# Impressive record after the first part of the 2015 Dakar Rally



## [email protected] (Aug 15, 2012)

*Impressive record after the first part of the 2015 Dakar Rally: MINI ALL4 Racing wins seven of eight stages // Nasser Al-Attiyah continues to lead the way // Five stages remaining before finish in Buenos Aires.*

MINI continues to lead the way as the competitors enter the second part of the 2015 Dakar Rally. With eight stages down, Nasser Al-Attiyah/Mathieu Baumel (QT/FR), who have been in front since leg two, lead De Villiers/Von Zitzewitz by 8:27 minutes. The rest day in Iquique (CL) presented the drivers and teams with the opportunity to take a quick breather before tackling the second half of Dakar. While 61 out of the 137 cars started have already retired, all ten MINI ALL4 Racing cars are still in the race at the toughest challenge in motorsports.

It has been an impressive opening week for MINI: the MINI ALL4 Racing won seven of the eight stages as the rally would its way from Buenos Aires (AR), through Chilecito (AR) and Copiapo (CL), into the Andes and on to Uyuni (BO). Al-Attiyah/Baumel were the fastest pairing on three days, Orlando Terranova/Bernardo Graue (AR/AR) also won three stages, and Vladimir Vasilyev/Konstantin Zhiltsov (RU/RU) chipped in with one stage win.

Krzysztof Holowczyc/Xavier Panseri (PL/FR) and Erik van Loon/Wouter Rosegaar (NL/NL) are currently in a strong fourth and sixth position overall and have been showing a very strong pace throughout the event so far.

Joan "Nani" Roma/Michel Périn (ES/FR), the reigning Dakar champions, had technical problems on the first day of the Dakar falling way behind. However, they were able to recover and have also shown a great performance since then posting two stage podiums finishes and five top ten positions.

Terranova/Graue were the overall leaders after day one battling for position with Al-Attiyah/Baumel. However, they lost plenty of time after hitting a rock on stage four. Fortunately they were able to carry on, and win 2 more stages.

The MINI ALL4 Racing, based on the MINI Countryman John Cooper Works, once again showed at the Dakar what an outstanding all-round vehicle it is. Competitors at the Dakar are faced with numerous challenges in a diverse range of terrains. These included navigating their way through high dunes, consisting of fine desert sand (the so-called "Fesh Fesh"), in temperatures of up to 50 degrees. Demanding gravel roads through areas with no clear route markings not only put the drivers and cars to the test, but also ensured that the co-drivers also had to be on the top of their game.

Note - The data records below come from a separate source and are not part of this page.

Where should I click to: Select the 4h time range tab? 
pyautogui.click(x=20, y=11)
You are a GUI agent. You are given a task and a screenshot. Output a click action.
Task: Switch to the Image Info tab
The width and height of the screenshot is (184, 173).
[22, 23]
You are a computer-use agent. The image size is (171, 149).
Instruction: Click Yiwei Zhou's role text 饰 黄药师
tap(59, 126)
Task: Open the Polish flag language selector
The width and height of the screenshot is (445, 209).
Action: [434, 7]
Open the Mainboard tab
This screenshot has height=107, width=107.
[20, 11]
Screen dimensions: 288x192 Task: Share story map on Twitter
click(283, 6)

Then there was the extremely thin air at high altitude in the Andes. A number of the opening week's stages reached altitudes of up to 4,000 metres above sea level. A challenge for the engine and driver alike. "You had a thumping headache, particularly when driving over moguls," said overall leader Al-Attiyah. "That was really energy-sapping."

A further four MINI ALL4 Racings are currently well placed, just outside the top ten. Boris Garafulic/Filipe Palmeiro (CL/PT) are eleventh overall, with Vasilyev/Zhiltsov just behind them in twelfth place. Aidyn Rakhimbayev/Anton Nikolaev (KZ/RU) and Zhou Yong/Andreas Schulz (CN/DE) follow in 13th and 14th.

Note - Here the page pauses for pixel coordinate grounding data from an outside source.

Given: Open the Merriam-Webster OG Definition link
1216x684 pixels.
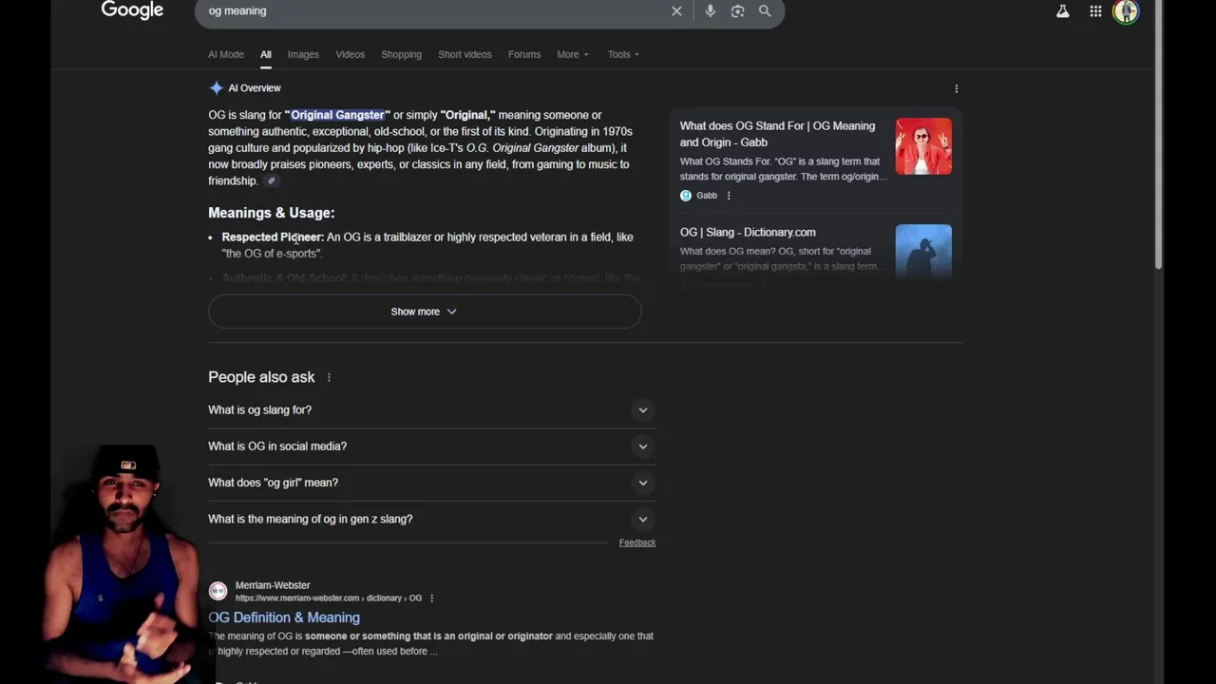Looking at the screenshot, I should [x=284, y=618].
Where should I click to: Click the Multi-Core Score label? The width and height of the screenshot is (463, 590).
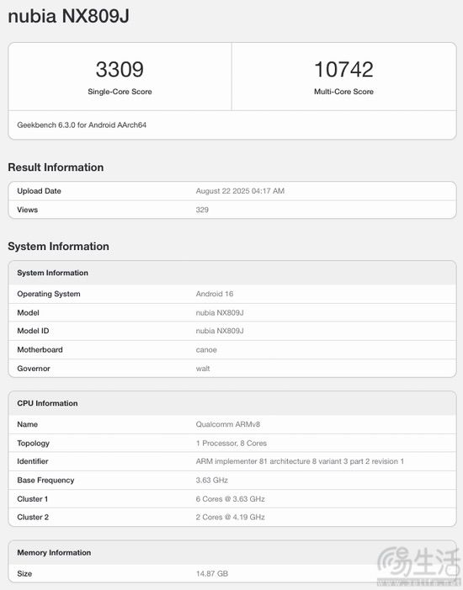(x=343, y=92)
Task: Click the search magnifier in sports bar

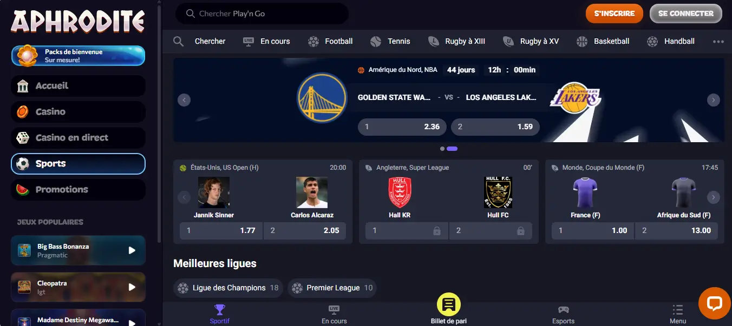Action: pos(178,41)
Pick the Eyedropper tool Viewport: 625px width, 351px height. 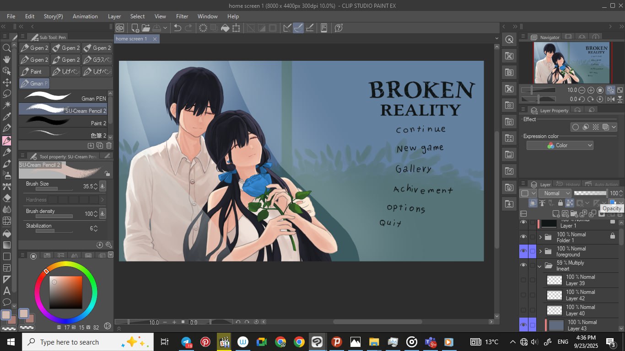coord(7,117)
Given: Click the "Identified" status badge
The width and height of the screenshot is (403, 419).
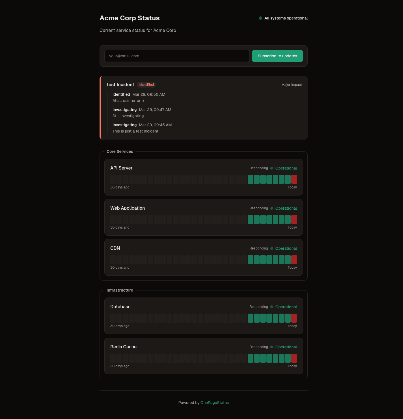Looking at the screenshot, I should (146, 84).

The drivers set off on their next adventure at the 2015 Dakar Rally on Tuesday. From Iquique (CL) on the Pacific coast, the route takes them south and inland towards Calama (CL). The 451-kilometre stage sees the drivers return to the extremely dry Atacama Desert and the high dunes they did battle with during the first week of the rally. They then hit the heights again towards the end of the stage: gravel roads take the cars back to a height of about 3,500 metres above sea level.

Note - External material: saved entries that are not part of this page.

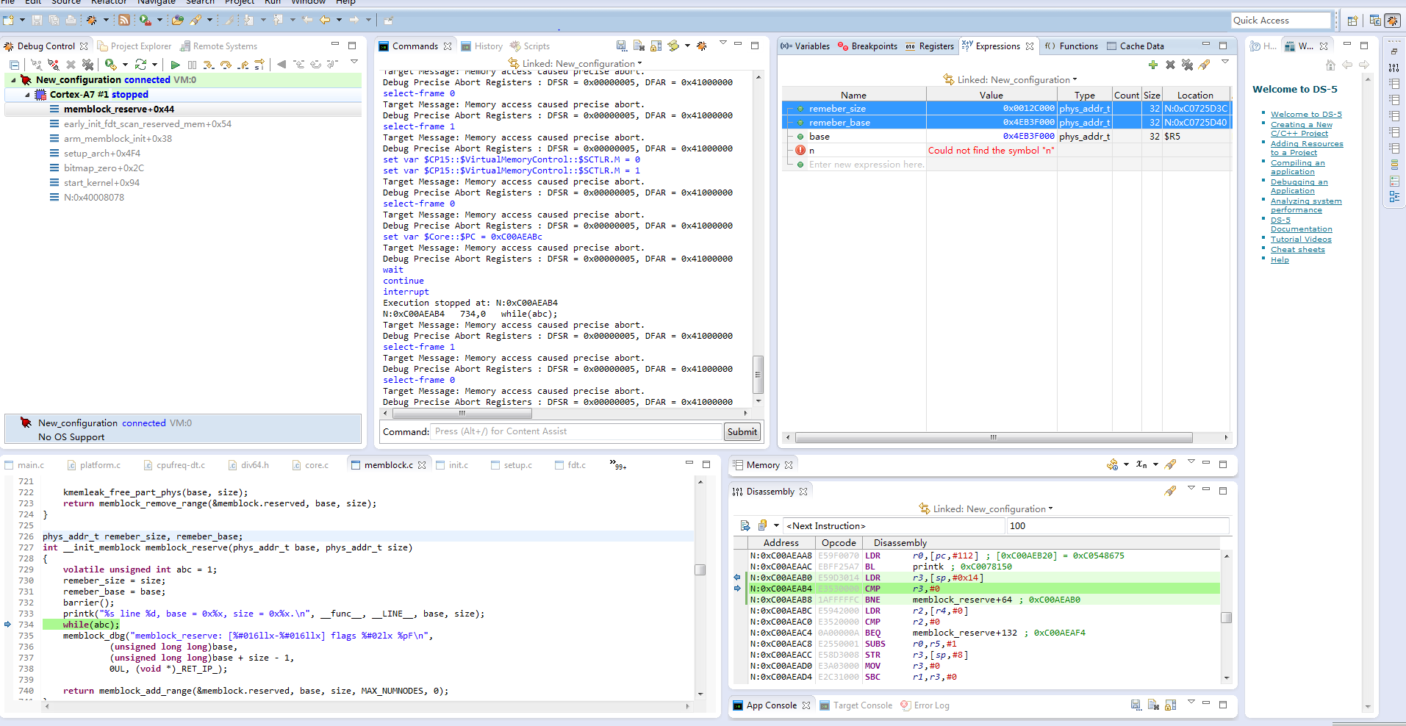Click Step Over source line icon

[226, 65]
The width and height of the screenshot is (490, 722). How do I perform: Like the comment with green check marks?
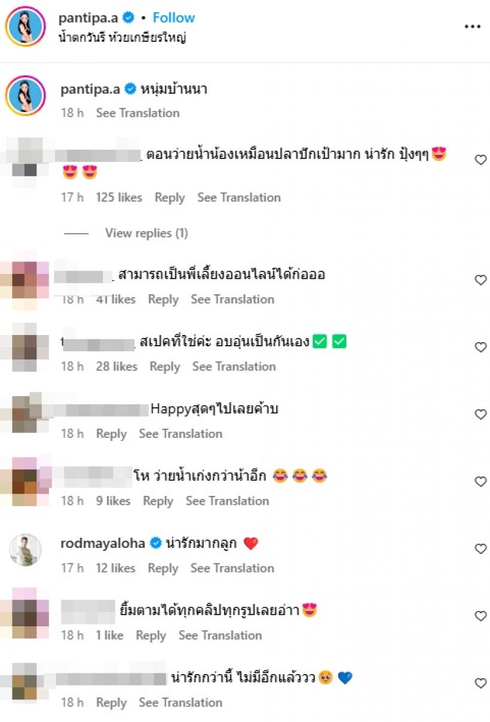point(480,347)
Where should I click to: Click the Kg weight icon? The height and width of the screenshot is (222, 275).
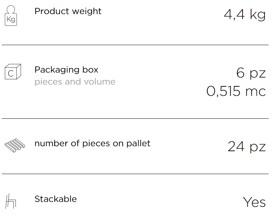(11, 16)
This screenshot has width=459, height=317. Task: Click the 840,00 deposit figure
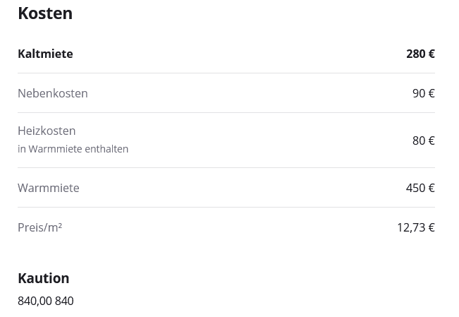point(35,301)
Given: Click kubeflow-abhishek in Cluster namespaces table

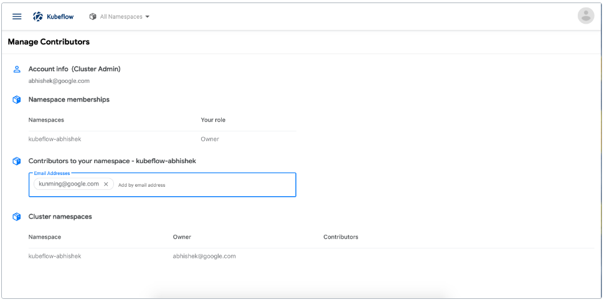Looking at the screenshot, I should click(x=55, y=256).
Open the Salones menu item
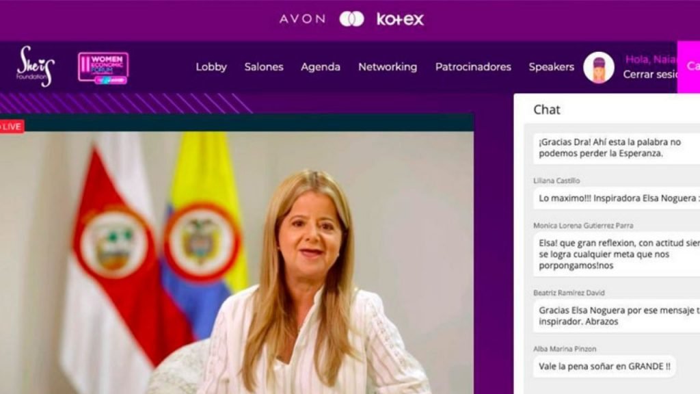The image size is (700, 394). click(264, 67)
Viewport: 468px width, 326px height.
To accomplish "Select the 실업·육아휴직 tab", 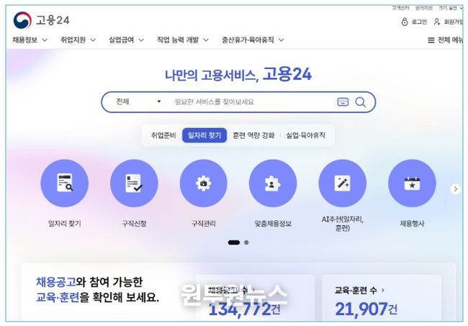I will coord(305,135).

*Overall classification after leg 8 (Top 6). *

01 Al-Attiyah/Baumel - MINI ALL4 Racing - 26:41:15h
02 De Villiers/Von Zitzewitz - 26:49:42h
03 Al Rajhi/Gottschalk - 26:59:55h
04 Holowczyc/Panseri - MINI ALL4 Racing - 27:35:53h
05 Ten Brinke/Colsoul - 28:04:07h
06 Van Loon/Rosegaar - MINI ALL4 Racing - 28:07:06h

*Coming up. *

Day 10 (13 January 2015).
Start/finish: Iquique/Calama (Leg 9)
Total distance: 539 km, Special stage: 451 km, Liaison: 88 km

*MINI ALL4 Racing 2015 Dakar Rally Lineup.*

*Monster Energy Rally Raid Team.*

#300 Nani Roma/Michel Périn (ES/FR)
#305 Orlando Terranova/Bernardo „Ronnie" Graue (AR/AR)
#306 Krzysztof Holowczyc/Xavier Panseri (PL/FR)

*X-raid Team.*

#310 Vladimir Vasilyev/Konstantin Zhiltsov (RU/RU)
#314 Erik van Loon/Wouter Rosegaar (NL/NL)
#319 Boris Garafulic/Filipe Palmeiro (CL/PT)
#329 Aidyn Rakhimbayev/Anton Nikolaev (KZ/RU)
#332 Zhou Yong/Andreas Schulz (CN/DE)
#334 Stephan Schott/Holm Schmidt (DE/DE)

*Qatar Rally Team.*

#301 Nasser Al-Attiyah/Mathieu Baumel (QT/FR)


----------